***** TEXT SEGMENT

Powell also stated that there was “no doubt in my mind” that Saddam was working to obtain key components to produce nuclear weapons. While Powell's oratorical skills and personal conviction were acknowledged, there was an overall rejection of the evidence Powell offered that the regime of Saddam Hussein possessed Weapons of Mass Destruction (WMDs). A Senate report on intelligence failures would later detail the intense debate that went on behind the scenes on what to include in the speech. State Department analysts had found dozens of factual problems in drafts of the speech. Some of the claims were taken out, but still others were left in, for example claims based on the Yellowcake Forgery. WIKIPEDIA.ORG

Once the tanks started rolling, Powell's influence and his very presence became increasingly diminished, as National Security Advisor Condoleezza Rice and Secretary of Defense Donald Rumsfeld dominated the foreign policy news. Time Magazine even ran a cover story about Powell's diminishing influence in the administration, and rumors abounded that Powell—who was wholly unfireable as his single voice was largely responsible for selling the president's flawed and untrue case for war—was considering resigning. According to Powell himself, that was not true: he never considered resigning. It's not who the man is.

The tragic irony, however, is that Powell is perhaps a man undone by his own ethics. As the president's increasingly irrational claims and his stubborn refusal to allow the UN inspectors to complete their search for weapons of mass destruction pushed the country towards war, Powell could have, almost single-handedly, stopped the war machine in its tracks by simply resigning. By showing no confidence in the president's bizarre and tragic march to war.

It's unfair to suggest we are at war because of Colin Powell. We are, most surely, at war because of George W. Bush. But, searching about for a voice the American people would have confidence in, a voice we would trust to do the right thing, Bush found his rescue in Colin Powell, a man he had not much use for outside of this cruel appropriation of the former general's ethics.

In the terrible wake of the 9-11 attacks, President George W. Bush had absolutely no ability to calm, reassure or comfort Americans. Everyone sees what they want to see, and I'm sure some folk thought he was just the nicest sort, but the credible voice, the voice that calmed and comforted most of the nation, was that of the former president, Bill Clinton, who was attempting to maintain a low profile but cameras are, of course, wont to seek him out.

The fact is, the current president comes across like a liar. His cocky, half-lean on the podium, his clumsy inarticulation—whose charm was exhausted long ago—his clear unfamiliarity with facts, names, dates and places— this is not a voice that inspires trust. Not a posture that speaks of leadership. It is not a relationship we can rest in.

Which was why he needed to find somebody we'd trust. Someone whose word we would take at face value. And that face had to speak of rock-solid leadership while not upstaging the president, as Former President Clinton does every time he draws breath. That voice, that man, was Colin Powell. A guy whose advice the president shunned, a man whose worldview was all but diametrically opposed to Bush's, a man whose intellect ruled his emotion even as the president chose to see what he wanted to see and reject whatever didn't fit his march-to-war scenario.

**********

> _TASKS TO COMPLETE_:
A. In the text on Colin Powell, what did State Department analysts find in drafts of the speech?
B. Pull out every line of the records that contains the string "Open", and copy each one.

***** EXTRACTED MATERIAL

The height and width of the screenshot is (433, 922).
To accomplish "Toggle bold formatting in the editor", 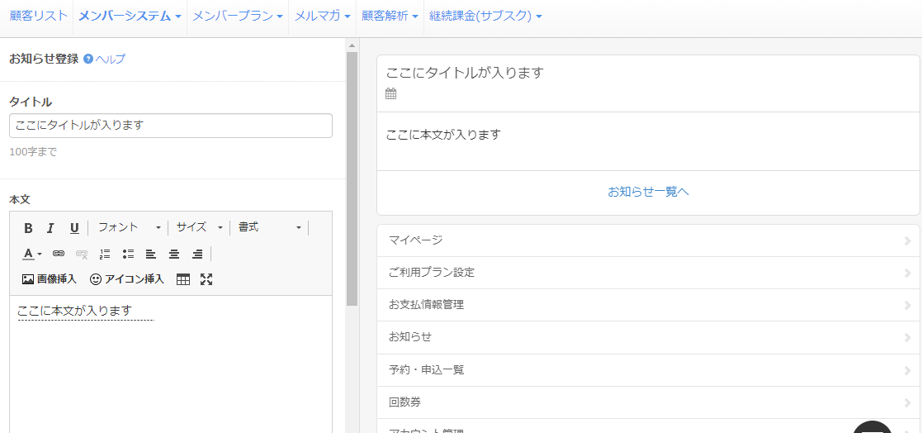I will tap(28, 228).
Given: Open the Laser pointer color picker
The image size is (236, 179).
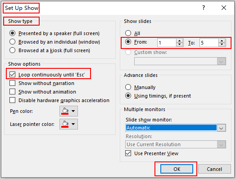Looking at the screenshot, I should coord(68,124).
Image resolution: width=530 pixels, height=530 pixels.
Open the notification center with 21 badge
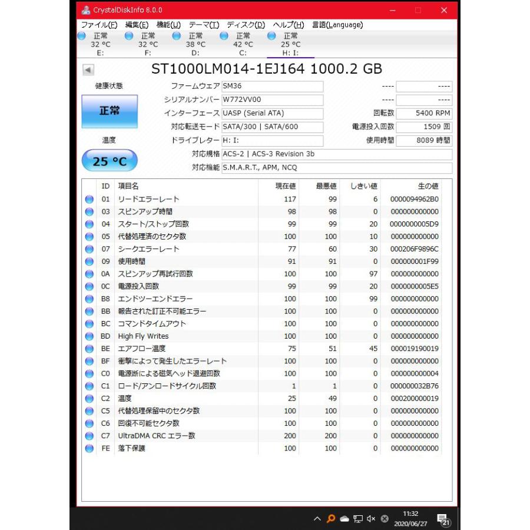[443, 519]
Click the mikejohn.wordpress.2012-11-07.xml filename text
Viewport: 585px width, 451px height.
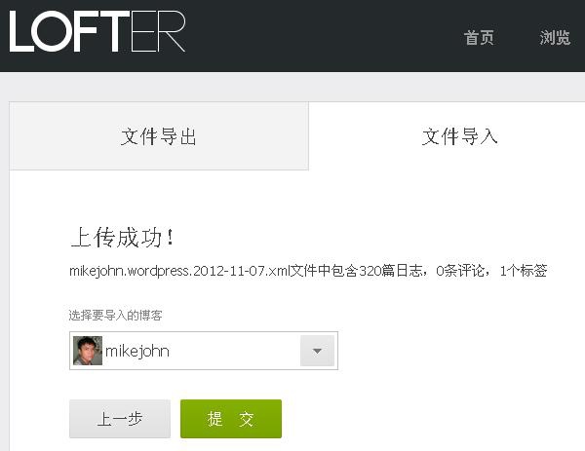[x=179, y=271]
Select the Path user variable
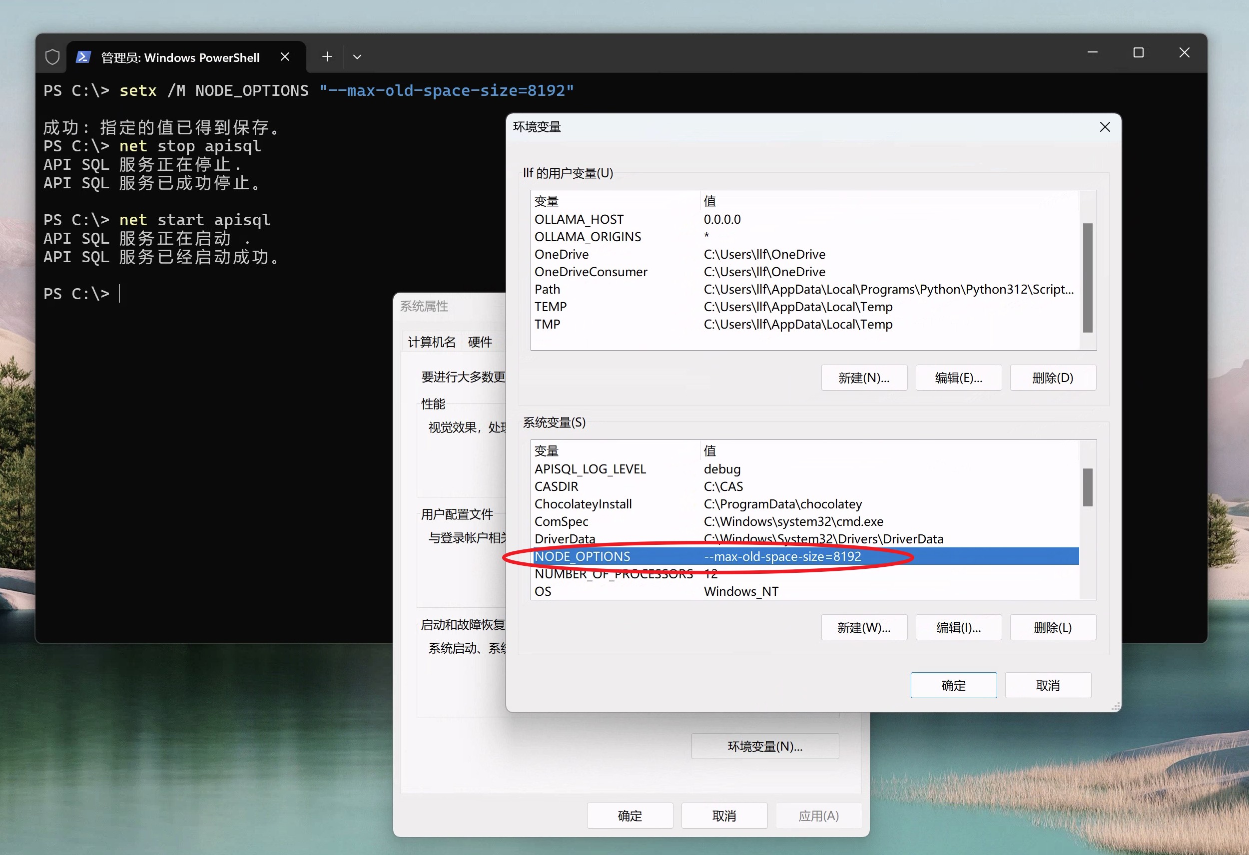This screenshot has height=855, width=1249. (x=547, y=289)
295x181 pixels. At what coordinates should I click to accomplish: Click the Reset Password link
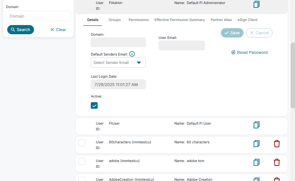[x=249, y=52]
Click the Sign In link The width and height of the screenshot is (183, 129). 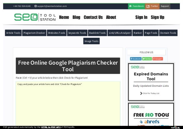tap(141, 17)
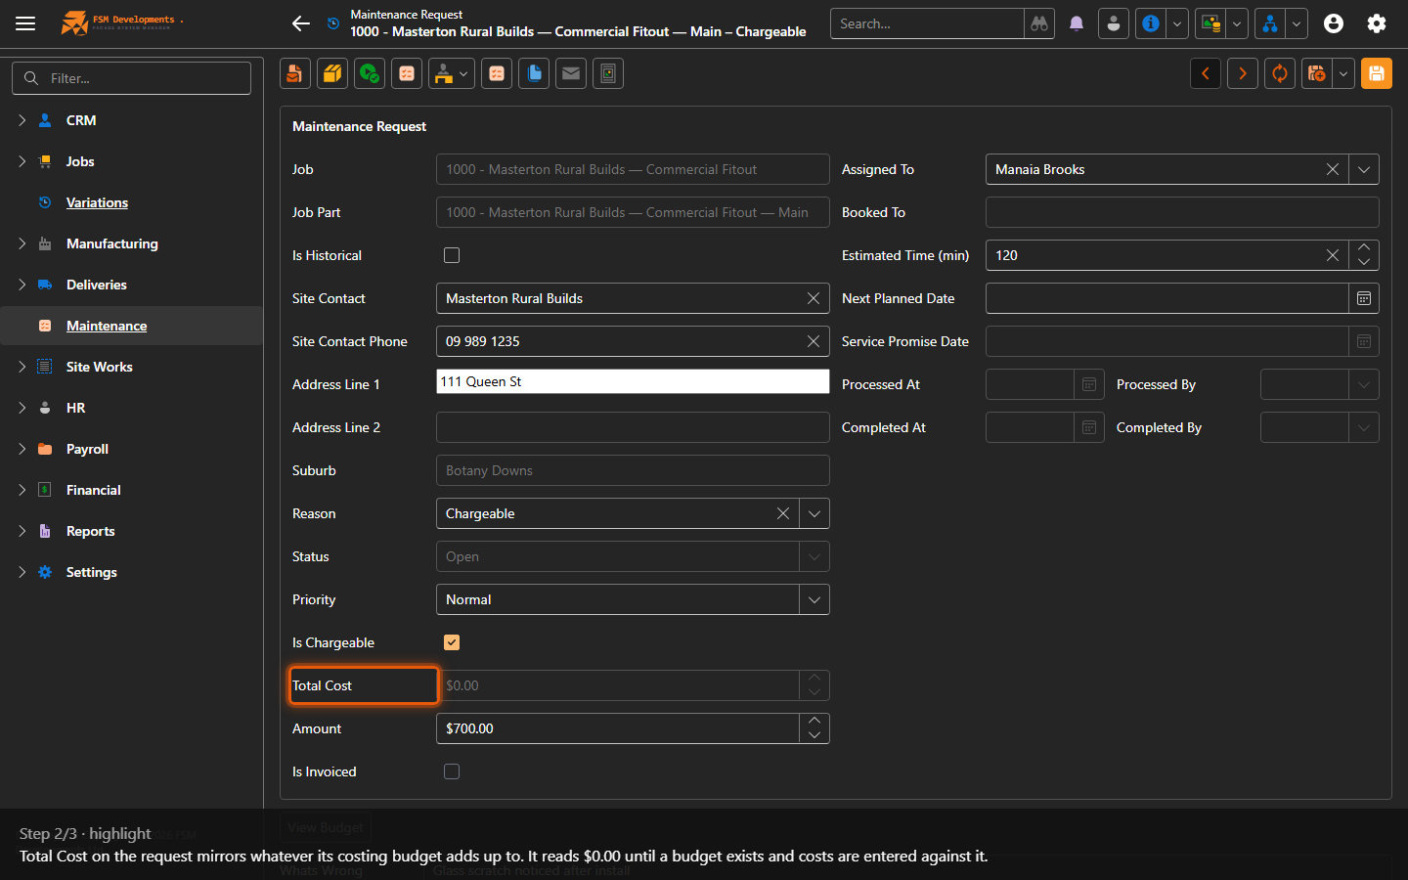Image resolution: width=1408 pixels, height=880 pixels.
Task: Uncheck the Is Chargeable checkbox
Action: pyautogui.click(x=452, y=642)
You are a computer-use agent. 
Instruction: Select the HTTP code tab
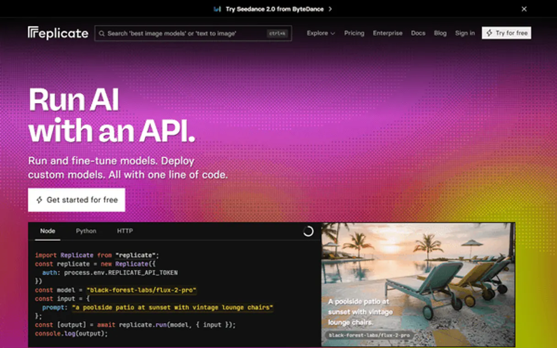125,231

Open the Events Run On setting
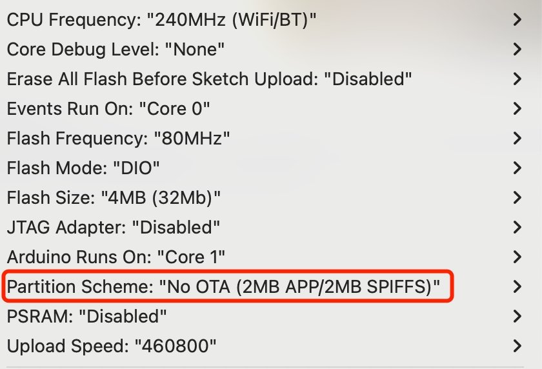click(x=108, y=108)
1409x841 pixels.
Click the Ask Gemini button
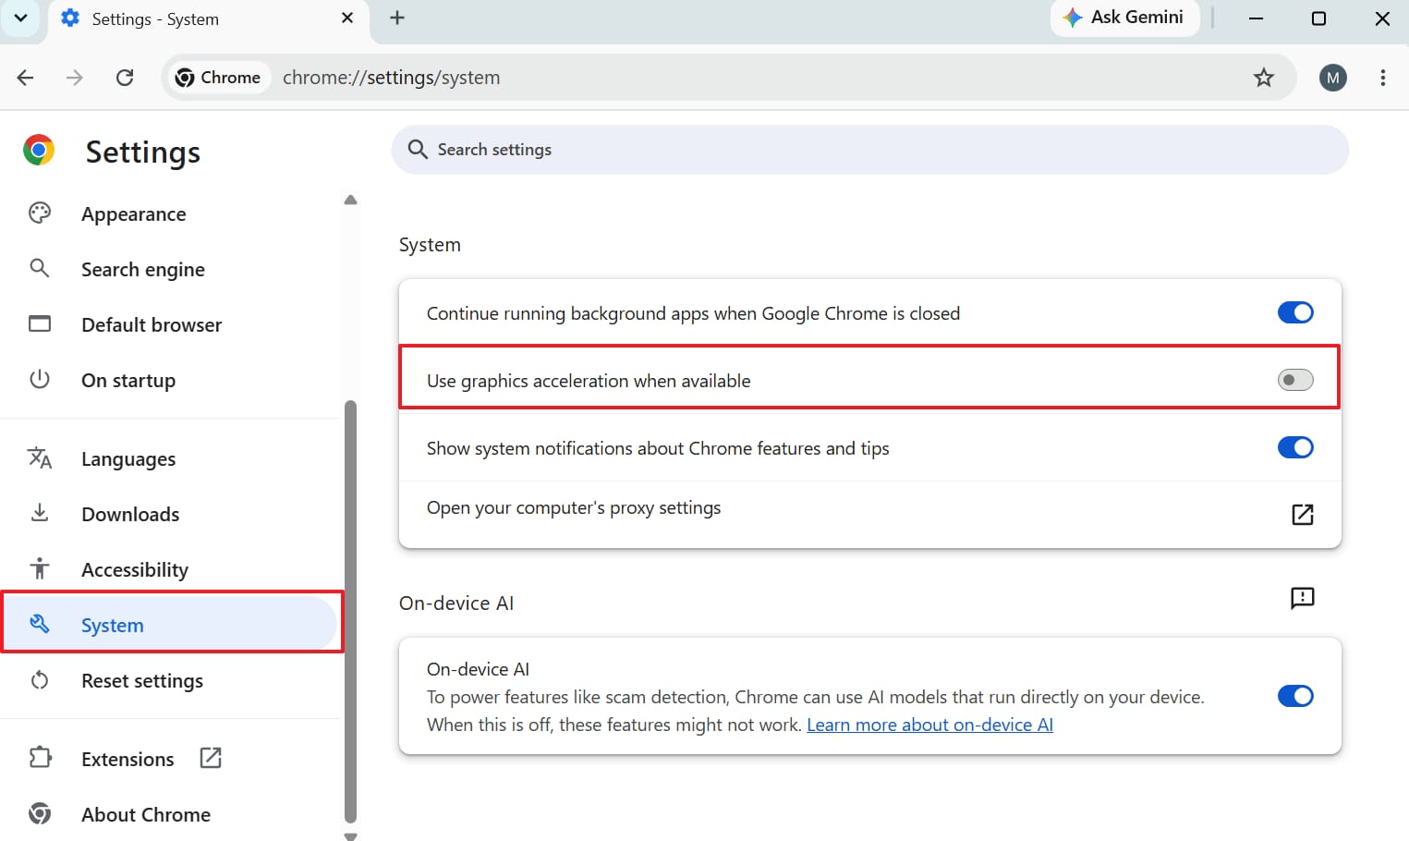pos(1124,18)
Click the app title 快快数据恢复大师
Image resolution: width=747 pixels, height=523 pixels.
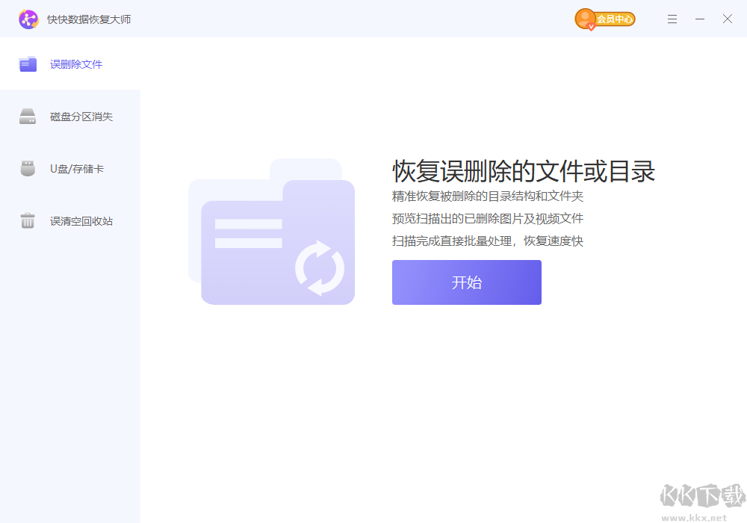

**********

> _ANSWERS PROVIDED_:
A. Dozens of factual problems.

B.
Given: Open the Laser pointer color picker
Open the notification center with 21 badge
Open the Events Run On setting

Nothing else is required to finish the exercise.